Facts:  The Executive Director of the employer, Groundwork, produced a restructuring plan based on the conclusion that it had too many managers and insufficient staff actually delivering their services.  The plan involved the reduction of four management posts to two.  Four employees, including Miss Prince, were identified as potentially redundant. However, under the proposed new structure, it was Miss Prince’s post, that of Deputy Executive Director, that was no longer present.  Miss Prince produced her own document suggesting an alternative way forward but the Executive Director’s plan was agreed by the Board and Miss Prince’s role was deleted. Alternative new posts were made available to Miss Prince, but she did not apply for them and she was made redundant.

Miss Prince brought a Tribunal claim for unfair dismissal.  Miss Prince claimed that Groundwork should have had a selection pool of at least the four managers identified as potentially redundant.  However, the Tribunal rejected her claim.

The EAT upheld the Tribunal’s decision.  It found that although Groundwork could have widened the pool to all four managers, it was also open to it, on the facts, to proceed on the basis of a pool of one.  Miss Prince’s job was not the same as the others: she was effectively ‘number two’ in a hierarchy and her post was being deleted.

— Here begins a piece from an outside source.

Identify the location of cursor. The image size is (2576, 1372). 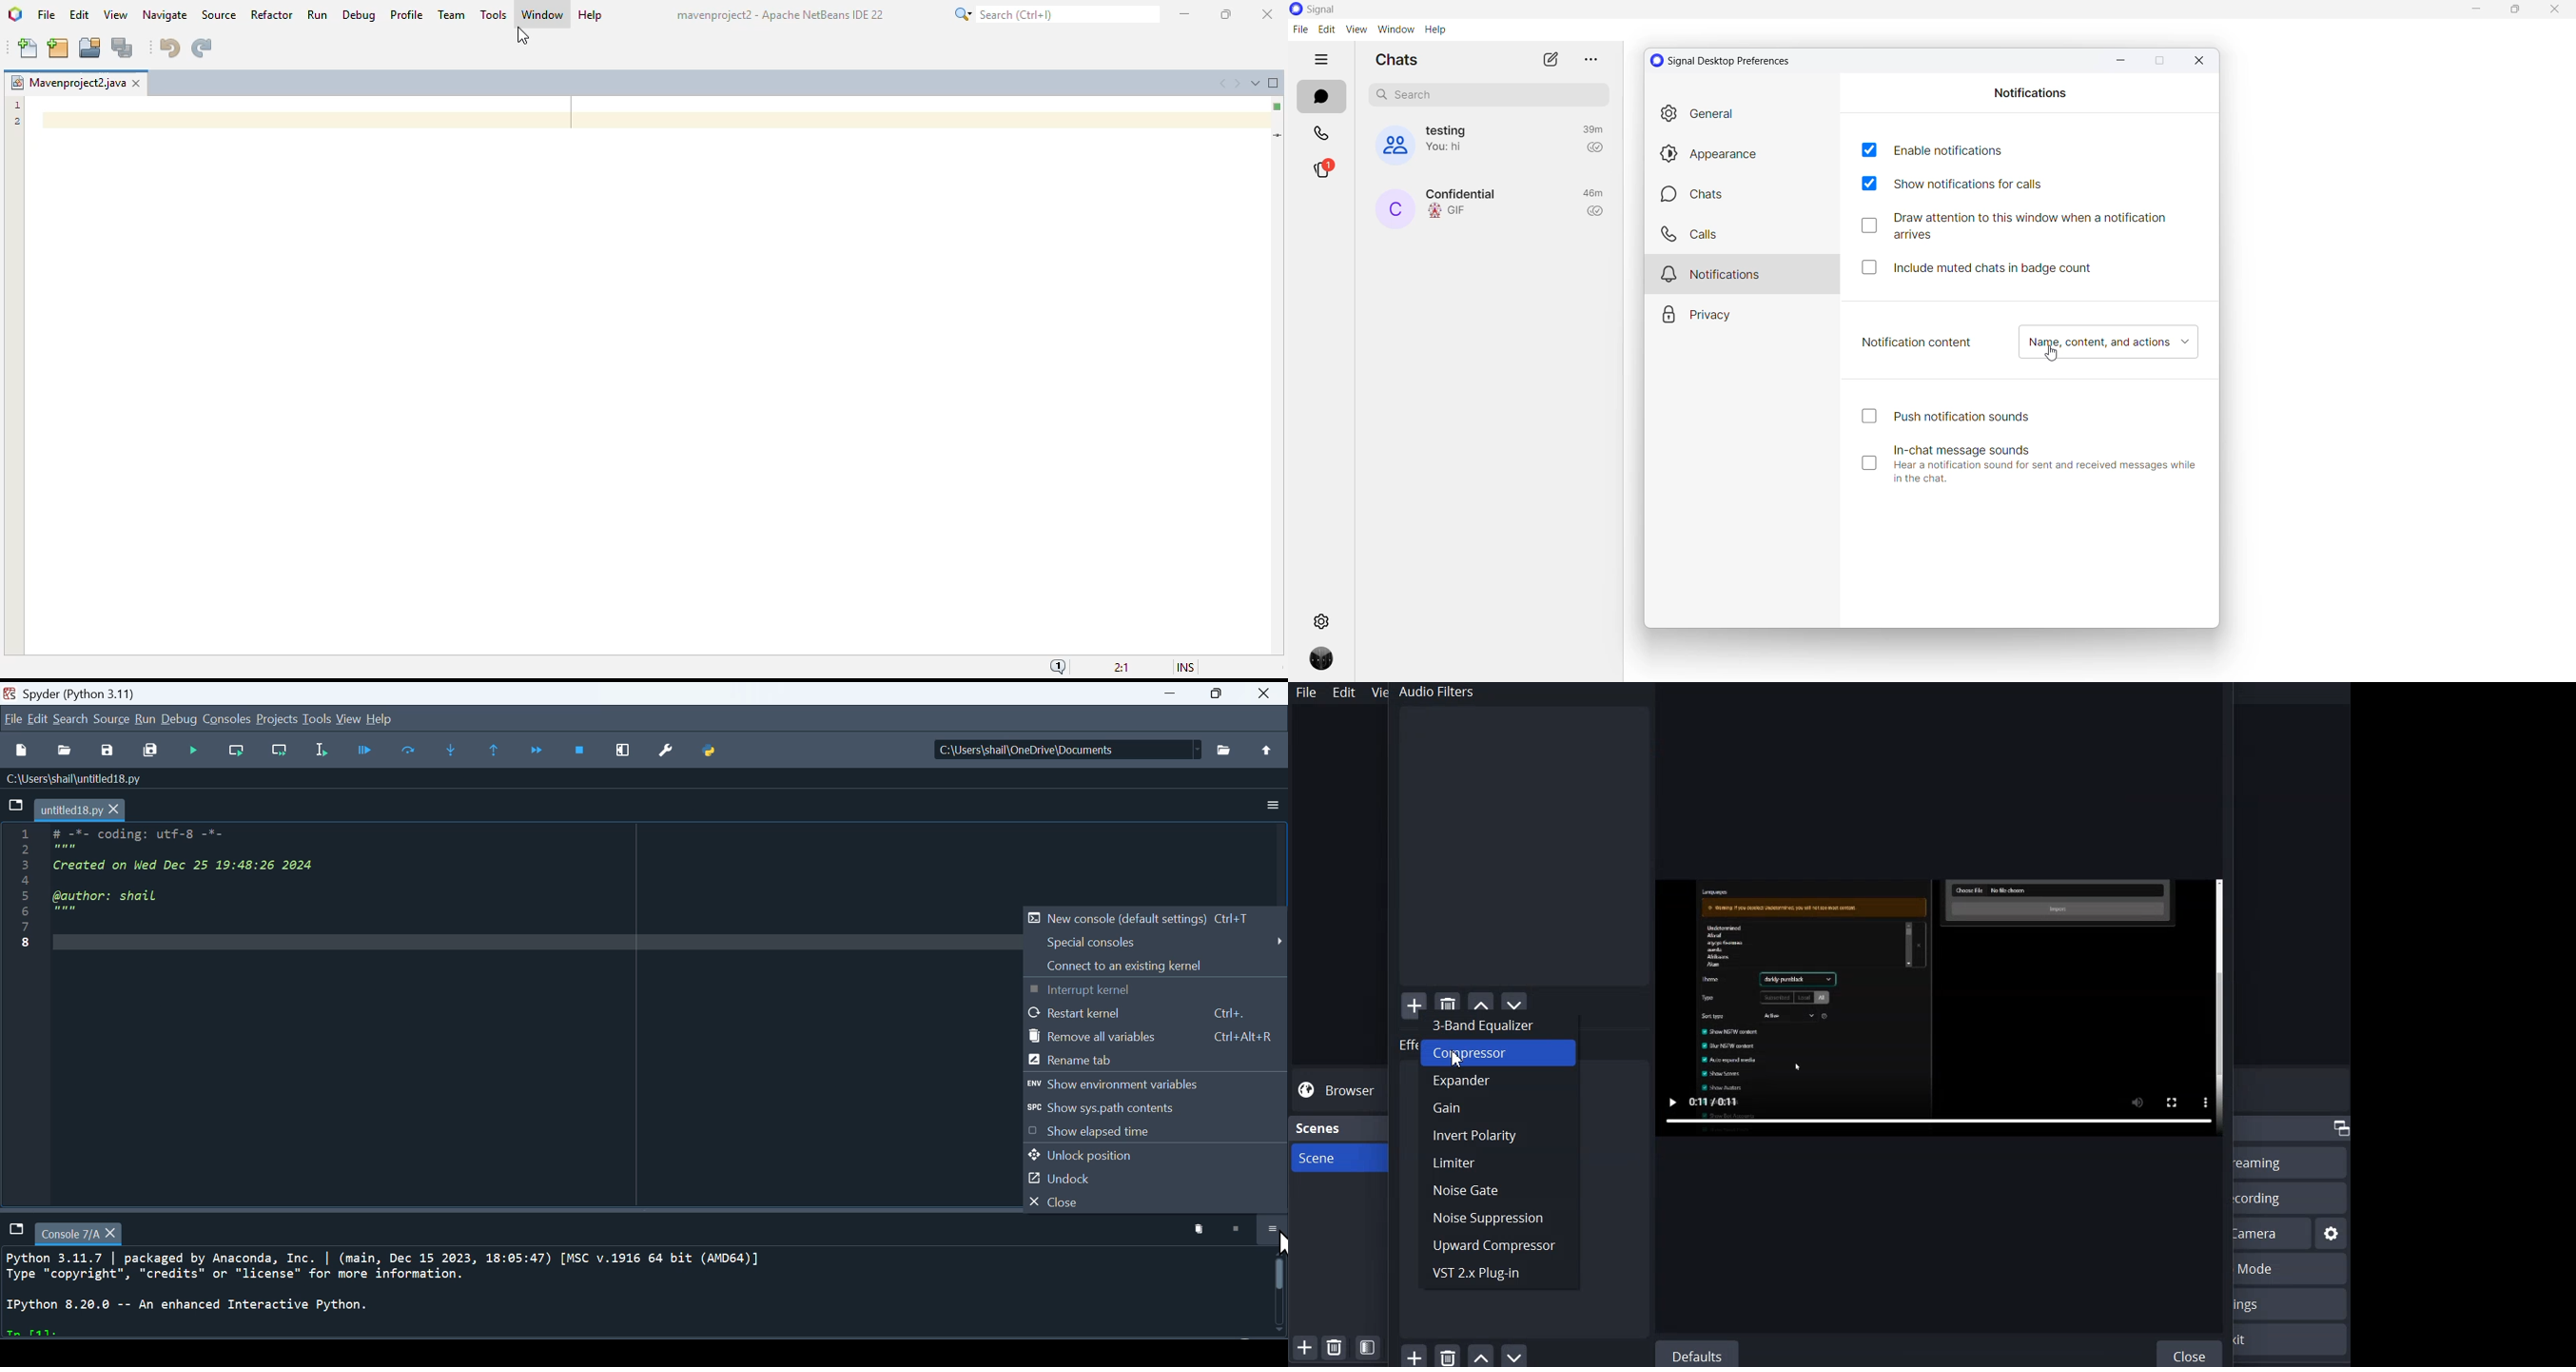
(1460, 1058).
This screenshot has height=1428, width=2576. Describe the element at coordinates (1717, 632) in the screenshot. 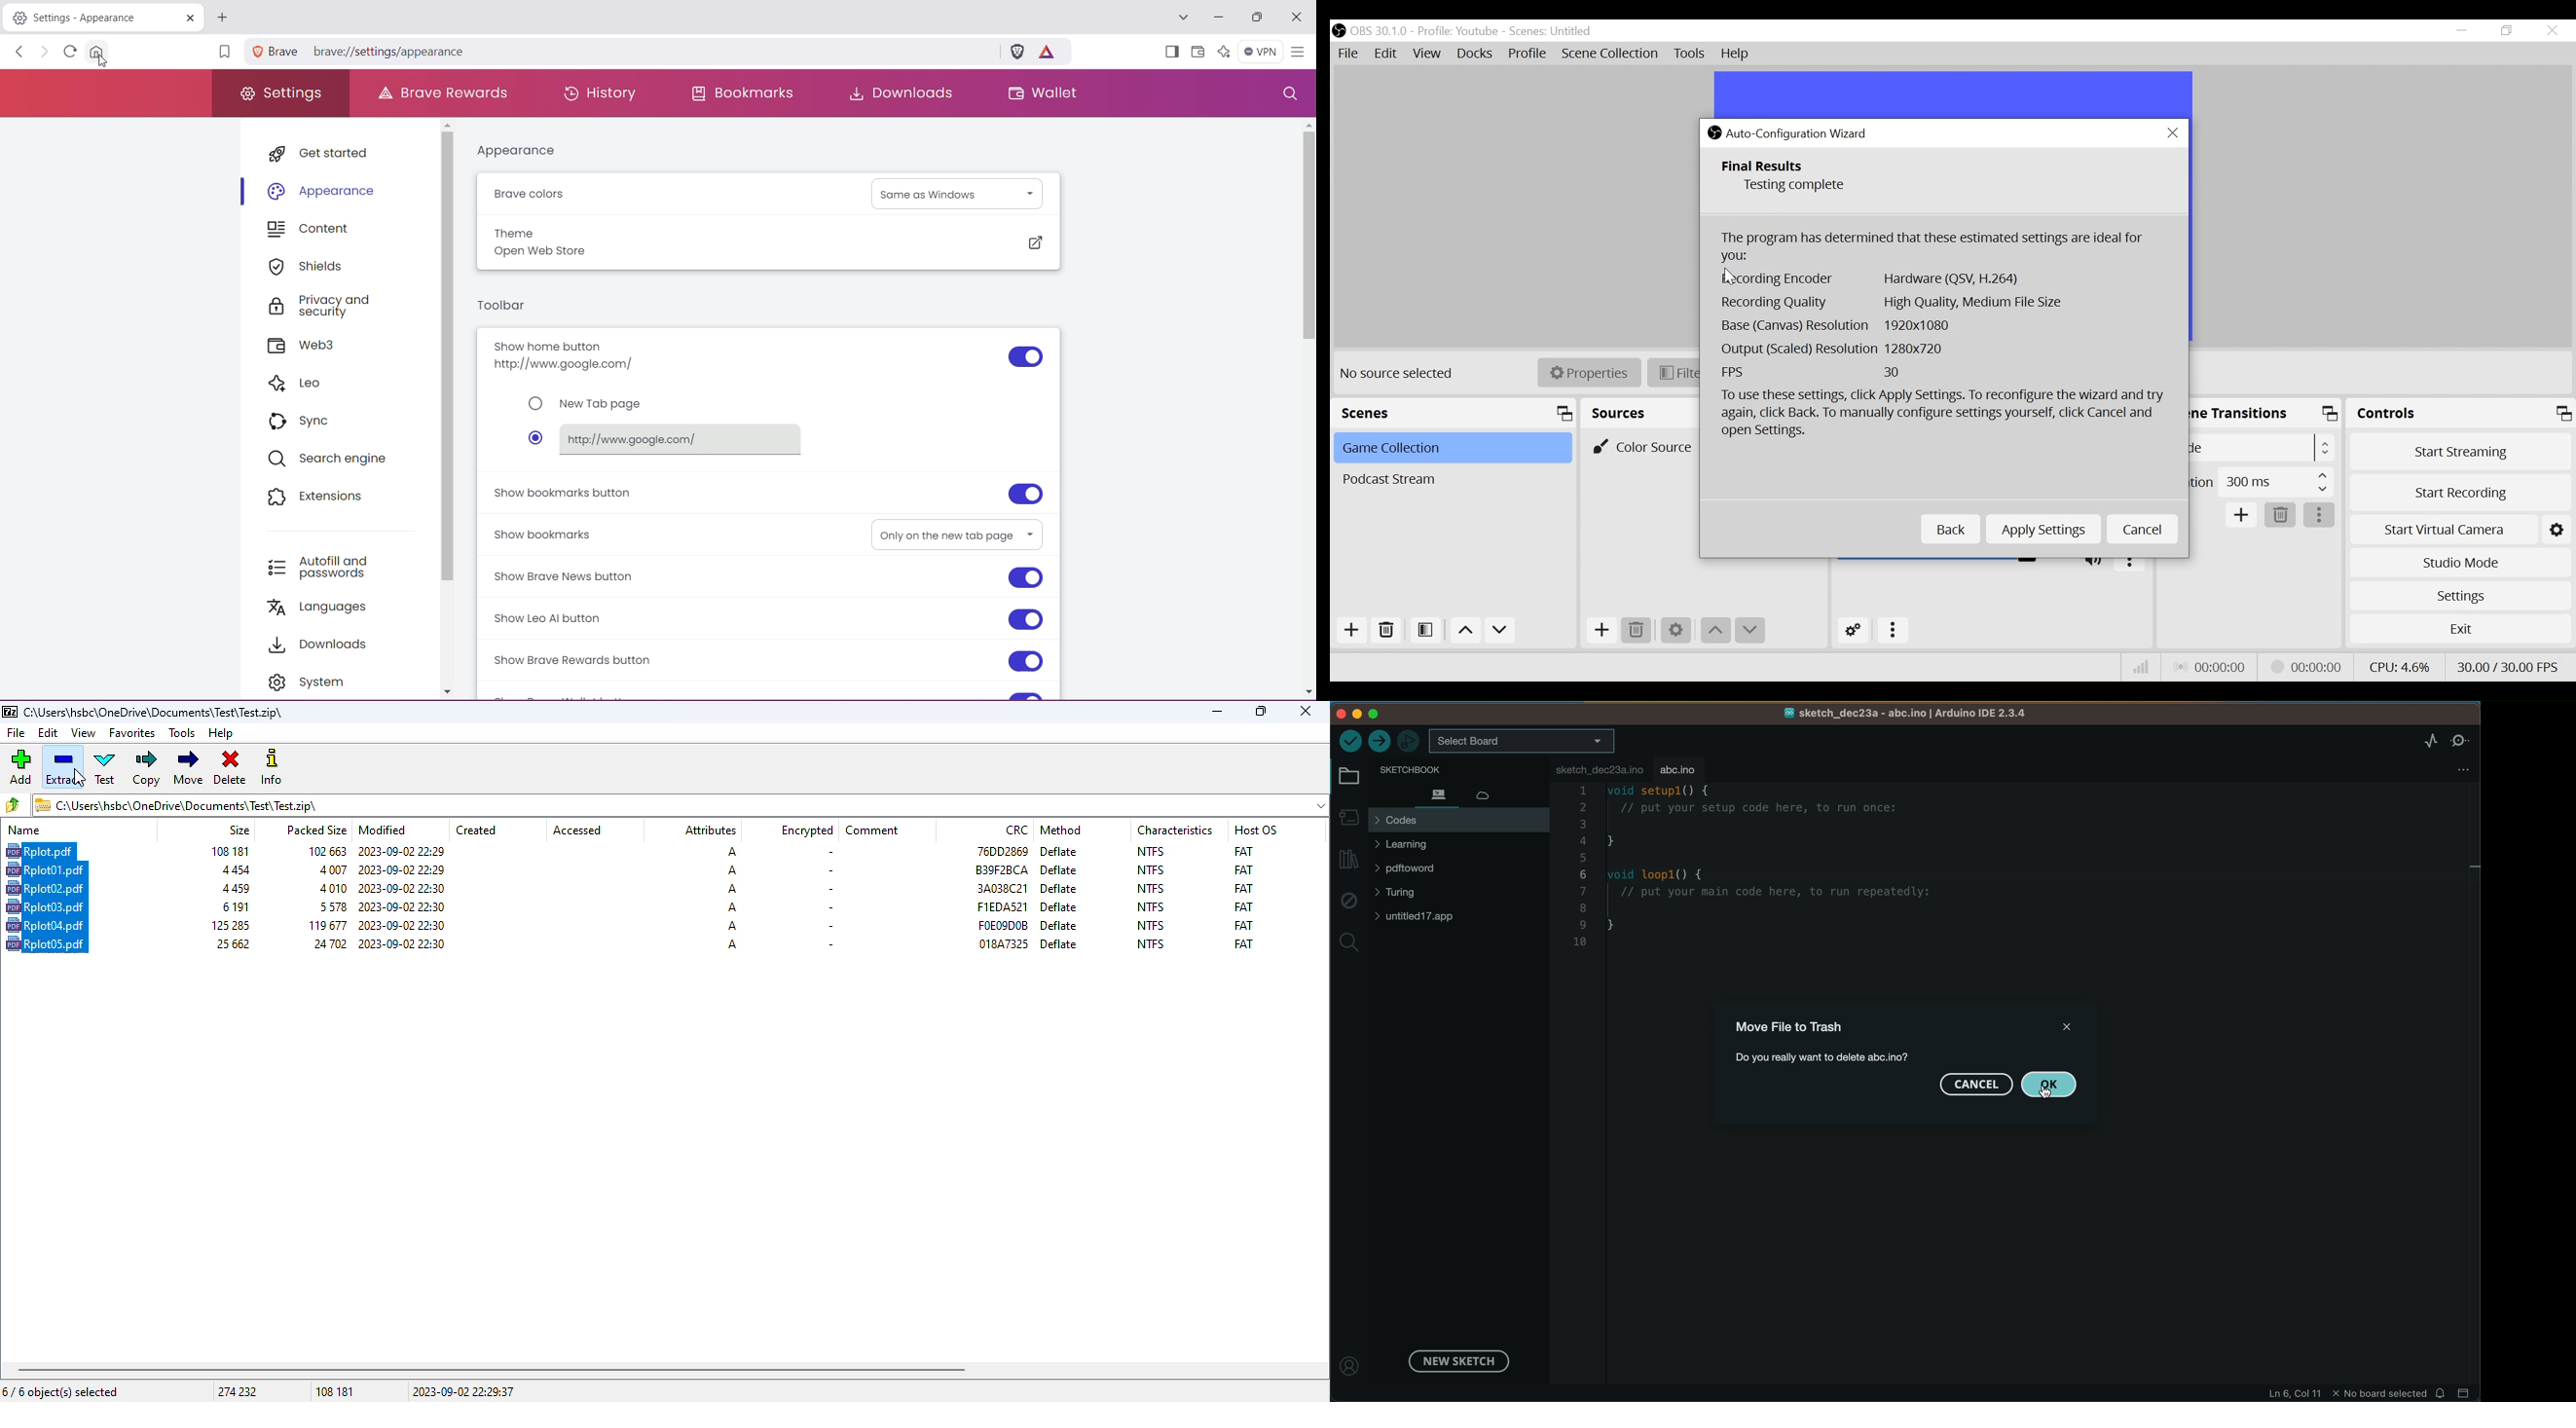

I see `move up` at that location.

The EAT further found that the Tribunal had correctly identified the issues involved in a redundancy dismissal claim, namely whether:

  • there was a redundancy situation;
  • Miss Prince was dismissed for redundancy; and
  • the dismissal was fair.

The Tribunal had been entitled to find that:

  • A genuine redundancy situation existed. The Executive Director had set out a detailed plan to resolve the employer’s financial problems. The plan was not intended, as had been suggested, to get rid of Miss Prince because of alleged rivalry.
  • The redundancy was the reason for Miss Prince’s dismissal. The employer clearly no longer required all four management roles and needed to divert resources, because of financial difficulties, to those actually delivering the services provided.
  • The employer had not acted unreasonably in treating Miss Prince as being in a pool of one. She held a unique position, so no selection criteria were needed as she was the only person holding that post.
  • There had been adequate consultation. Miss Prince had been warned her job was at risk, had been able to put her views forward at the board meeting, and had been invited to submit alternative proposals.

Implications: this is a useful reminder that (i) a pool of one can be a justifiable method of selecting for redundancy and (ii) the key issues a Tribunal will consider when deciding whether a redundancy dismissal is fair and reasonable.